There's one place in our kernel where `f_data' is overwritten while the
descriptor sits in multiple shared data structures. It is in diskmap.
We want to avoid this situation to be able to treat f_data as immutable.
So the diff below remove `fp' from the shared data structures before it
gets modified. It is not a complete solution to the reference grabbing
problem of vnode. There's still a window where a race is possible
between the moment where we release the mutex and increase the vnode's
reference. The KERNEL_LOCK() is what protects us for now.
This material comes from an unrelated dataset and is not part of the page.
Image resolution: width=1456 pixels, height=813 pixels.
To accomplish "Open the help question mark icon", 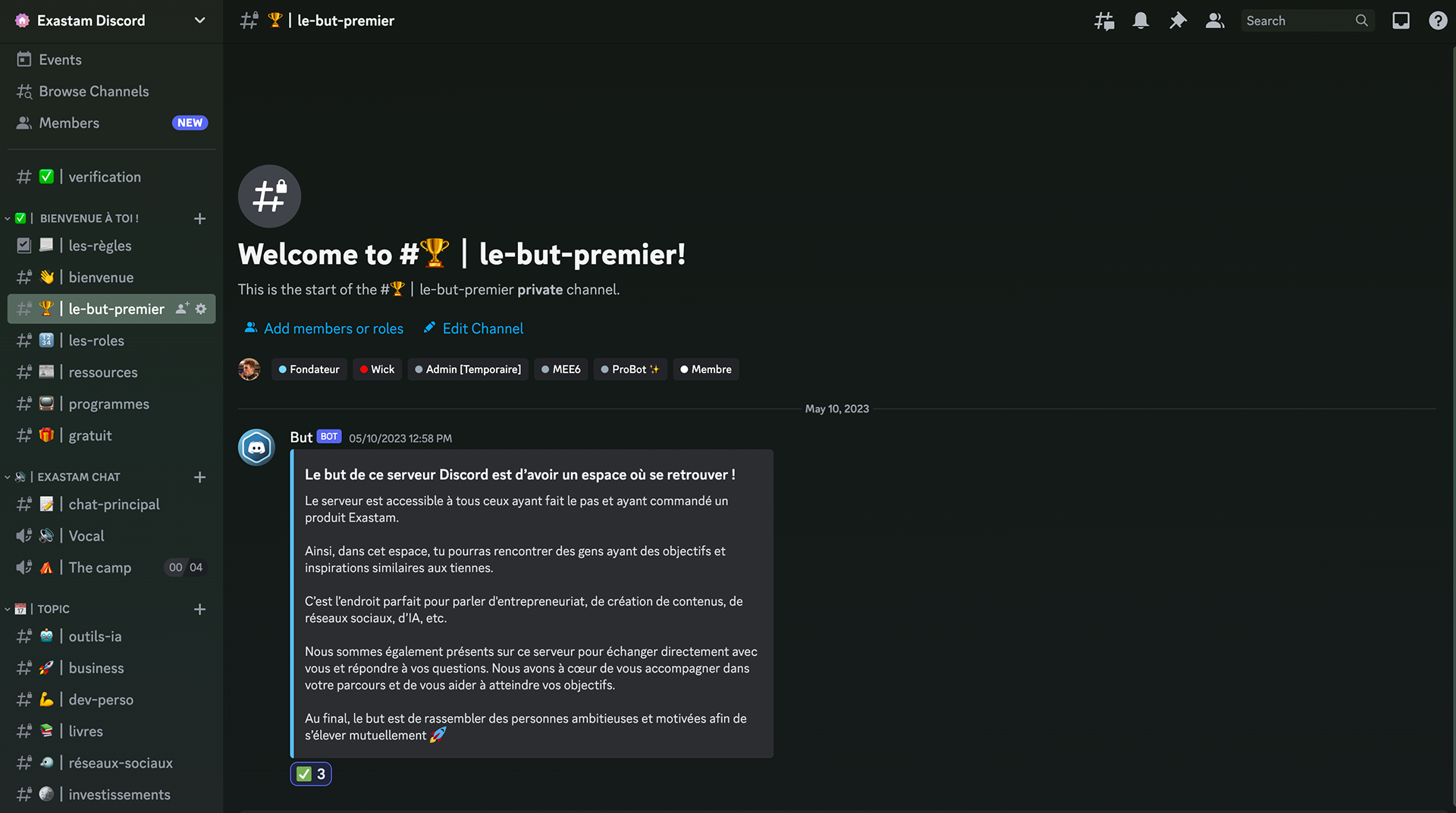I will pyautogui.click(x=1438, y=20).
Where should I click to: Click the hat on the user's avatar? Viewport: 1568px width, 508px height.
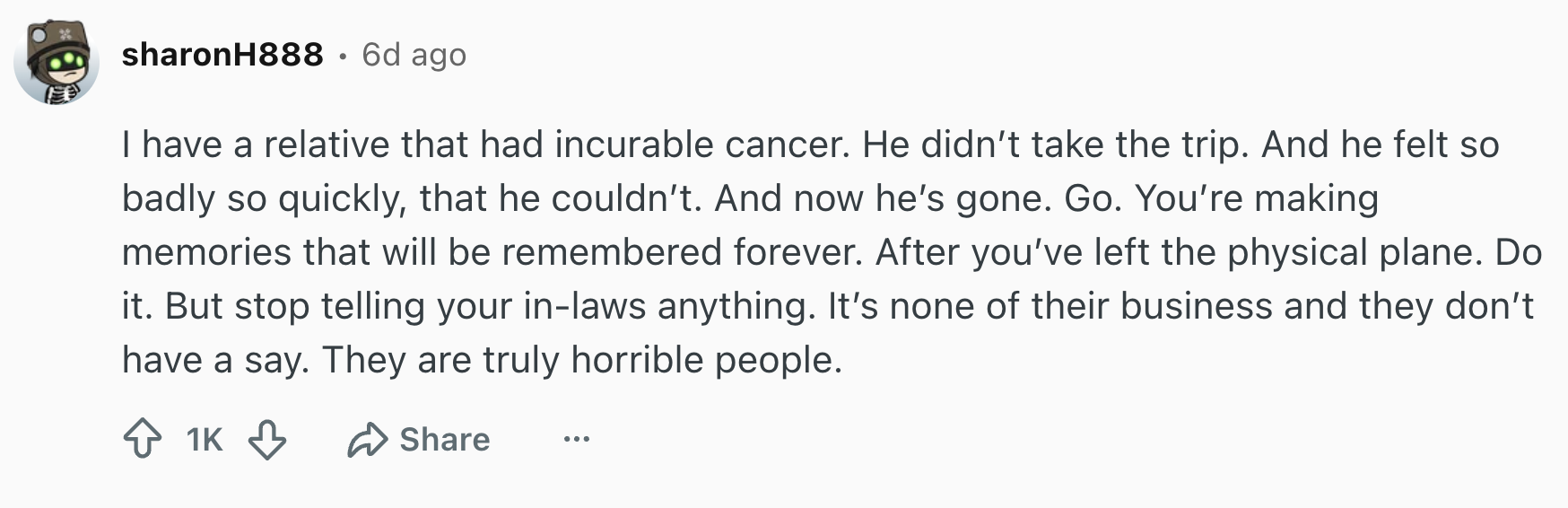[x=55, y=37]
However this
problem is the next one to solve to be able to unlock syscalls messing
with vnodes.
Still this diff is a step towards that.
Note that this change only apply to vnodes, so it doesn't matter for
socket-related syscalls.
Ok?
Index: dev/diskmap.c
===================================================================
RCS file: /cvs/src/sys/dev/diskmap.c,v
retrieving revision 1.20
diff -u -p -r1.20 diskmap.c
--- dev/diskmap.c 9 May 2018 08:42:02 -0000 1.20
+++ dev/diskmap.c 19 Jun 2018 10:38:37 -0000
@@ -59,7 +59,7 @@ diskmapioctl(dev_t dev, u_long cmd, cadd
struct filedesc *fdp = p->p_fd;
struct file *fp = NULL;
struct vnode *vp = NULL, *ovp;
- char *devname;
+ char *devname, flags;
int fd, error = EINVAL;
if (cmd != DIOCMAP)
@@ -106,6 +106,15 @@ diskmapioctl(dev_t dev, u_long cmd, cadd
vput(ovp);
}
+ /* Remove the file while we're modifying it to prevent races. */
+ flags = fdp->fd_ofileflags[fd];
+ mtx_enter(&fhdlk);
+ fdp->fd_ofiles[fd] = NULL;
+ fdp->fd_ofileflags[fd] = 0;
+ if (fp->f_iflags & FIF_INSERTED)
+ LIST_REMOVE(fp, f_list);
+ mtx_leave(&fhdlk);
+
fp->f_data = (caddr_t)vp;
fp->f_offset = 0;
mtx_enter(&fp->f_mtx);
@@ -115,6 +124,9 @@ diskmapioctl(dev_t dev, u_long cmd, cadd
fp->f_rbytes = 0;
fp->f_wbytes = 0;
mtx_leave(&fp->f_mtx);
+
+ /* Insert it back where it was. */
+ fdinsert(fdp, fd, flags, fp);
VOP_UNLOCK(vp);